Synopsis The research problem I examine management earnings guidance patterns measured by the specific quarters in which a firm issues guidance each year. Using a constant sample, I document that a large and increasing percentage of firms provide guidance in consistent patterns over consecutive years, suggesting that the benchmark of their current guidance provision should be their prior guidance, not no guidance as implicitly assumed in prior empirical research that focuses on guidance levels. Motivation and theoretical reasoning I study changes in guidance provision to recognize firms’ prior guidance as their benchmark, which is also consistent with survey evidence (e.g., Graham et al. , 2005 ) and the dynamic disclosure theory (e.g., Einhorn & Ziv , 2008 ) that managers’ default disclosure choice is likely their prior disclosure practice rather than no disclosure at all. The test hypotheses Controlling for known guidance determinants, I hypothesize that firms with consistent (but not necessarily frequent) past guidance act more like regular guiders; their subsequent guidance provisions are less likely to change and are less sensitive to guidance determinants.
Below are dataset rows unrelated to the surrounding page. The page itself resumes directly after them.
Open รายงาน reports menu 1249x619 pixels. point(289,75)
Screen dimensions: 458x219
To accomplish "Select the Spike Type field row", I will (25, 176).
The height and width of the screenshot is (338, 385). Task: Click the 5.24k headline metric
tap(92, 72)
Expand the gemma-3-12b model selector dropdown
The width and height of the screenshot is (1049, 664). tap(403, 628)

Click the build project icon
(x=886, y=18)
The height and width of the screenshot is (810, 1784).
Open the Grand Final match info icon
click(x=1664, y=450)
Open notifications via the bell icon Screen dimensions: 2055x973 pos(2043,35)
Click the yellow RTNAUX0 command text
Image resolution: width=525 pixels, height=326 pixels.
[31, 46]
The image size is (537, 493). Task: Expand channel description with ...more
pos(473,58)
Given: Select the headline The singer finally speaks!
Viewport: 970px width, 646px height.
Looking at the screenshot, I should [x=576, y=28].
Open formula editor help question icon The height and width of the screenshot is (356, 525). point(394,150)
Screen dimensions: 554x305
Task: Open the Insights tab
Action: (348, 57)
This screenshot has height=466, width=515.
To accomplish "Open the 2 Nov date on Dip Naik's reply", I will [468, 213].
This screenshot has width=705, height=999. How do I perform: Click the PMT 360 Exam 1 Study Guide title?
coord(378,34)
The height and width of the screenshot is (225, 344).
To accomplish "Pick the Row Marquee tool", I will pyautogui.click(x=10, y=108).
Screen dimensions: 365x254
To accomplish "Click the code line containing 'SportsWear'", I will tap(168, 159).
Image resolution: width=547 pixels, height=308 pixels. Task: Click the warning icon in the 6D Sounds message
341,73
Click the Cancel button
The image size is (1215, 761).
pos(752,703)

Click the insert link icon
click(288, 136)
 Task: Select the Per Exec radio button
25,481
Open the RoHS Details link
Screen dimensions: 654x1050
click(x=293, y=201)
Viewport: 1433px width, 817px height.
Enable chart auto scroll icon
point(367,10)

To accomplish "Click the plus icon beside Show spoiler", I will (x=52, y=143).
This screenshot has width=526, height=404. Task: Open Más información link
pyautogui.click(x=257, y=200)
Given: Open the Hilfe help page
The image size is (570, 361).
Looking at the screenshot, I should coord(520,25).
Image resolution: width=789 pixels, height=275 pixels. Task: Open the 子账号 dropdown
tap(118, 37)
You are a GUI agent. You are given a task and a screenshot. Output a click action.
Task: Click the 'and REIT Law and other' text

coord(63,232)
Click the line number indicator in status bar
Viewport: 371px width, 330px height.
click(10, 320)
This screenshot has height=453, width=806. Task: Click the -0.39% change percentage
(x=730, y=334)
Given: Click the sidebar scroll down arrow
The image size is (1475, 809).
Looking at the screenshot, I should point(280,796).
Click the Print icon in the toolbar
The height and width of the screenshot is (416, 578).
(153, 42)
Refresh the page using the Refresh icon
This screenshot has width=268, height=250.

Adopted methodology and findings Controlling for known guidance determinants, I find that firms with consistent (but not necessarily frequent) past guidance act more like regular guiders; their subsequent guidance provisions are less likely to change and are less sensitive to guidance determinants. These results are robust to using a sample matched on the propensity of issuing consistent guidance in the past and to using a two-stage model that explicitly models the past guidance consistency. Furthermore, I find that the timing and the precision of guidance with a consistent pattern exhibit less temporal variability than guidance with an inconsistent pattern. Target audience and implications Overall, while prior studies use past guidance frequency to identify regular guiders, my findings suggest that the consistency in past guidance patterns can significantly refine this identification. Moreover, to better understand managers’ guidance decisions, researchers can recognize a firm’s past guidance as the benchmark (i.e., the default choice) of its current guidance by examining the changes in guidance patterns.